Mais cette volonté d’Alpha Condé ne semble nullement dissuader ses opposants qui organisent depuis quelques semaines des meetings d’information et de sensibilisation de leurs militants respectifs avant de descendre dans les rues pour exiger le respect de cet accord.
Toutefois, depuis l’entame de la série de meetings de l’opposition républicaine, les choses semblent bouger positivement dans le sens de l’application de l’Accord politique du 12 octobre 2016. Puisqu’après la promulgation du nouveau Code électoral, le président Alpha Condé a convoqué lundi 31 juillet des acteurs concernés par la mise en œuvre de cet accord auxquels le chef de l’Exécutif guinéen a demandé de se mettre à la tâche pour que cet accord soit immédiatement et intégralement appliqué.
Une démarche saluée par l’opposition républicaine qui reste cependant campée sur ses gardes. C’est le cas notamment de l’ancien ministre de la Communication, Alhousseiny Kaké Makanéra. Cet opposant salue avec beaucoup de satisfactions cette décision de son ex-patron, même si celle-ci a assez duré. Mais mieux vaut tard que jamais.
«Si ce qui est dit est fait, tout le monde sera très heureux. Mais nous ne sommes plus prêts à signer un chèque en blanc pour ce régime.
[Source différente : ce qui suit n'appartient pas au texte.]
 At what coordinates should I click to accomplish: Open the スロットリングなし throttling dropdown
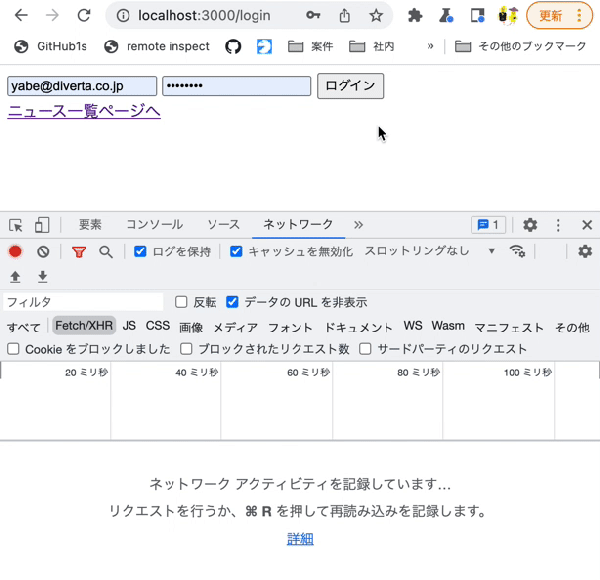[429, 251]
Parce que le respect des engagements, le respect de la parole donnée ne font pas partie de la vertu cardinale de ce régime», regrette le président du Front national pour le développement.
Quoique saluant l’attitude du chef de l’Etat ayant conduit à la promulgation du Code électoral, l’opposition républicaine, par la voix de son porte-parole de circonstance, dit maintenir ses manifestations en vue. Pas donc question de reculer sans avoir du concret.
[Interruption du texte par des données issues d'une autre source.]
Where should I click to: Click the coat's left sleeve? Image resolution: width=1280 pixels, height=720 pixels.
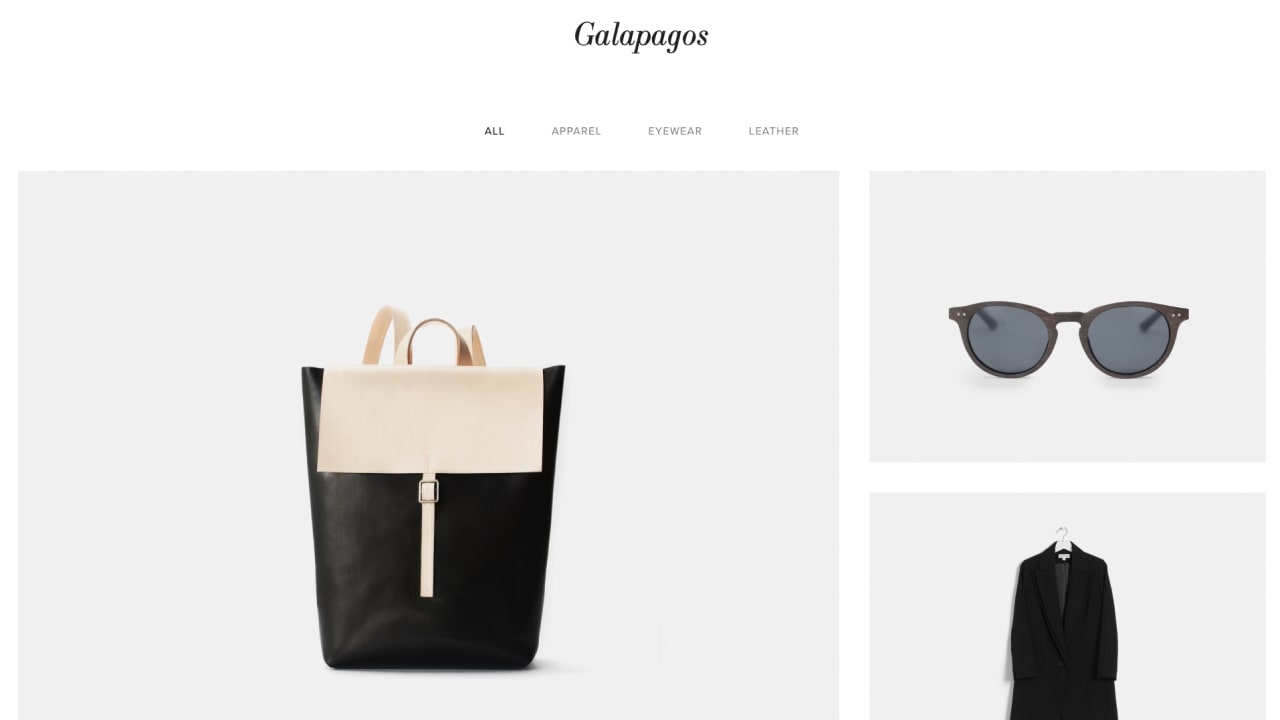pos(1022,640)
«Nous insistons auprès de nos militants et militantes de se mobiliser et de faire en sorte que l’Accord soit appliqué avant de retourner à la maison. Donc, nous devons le faire à travers les manifestations de rues, les meetings et peut être autres chose que nous allons annoncer les jours et les semaines à venir si nous ne sommes pas satisfaits», a conclu M. Makanéra.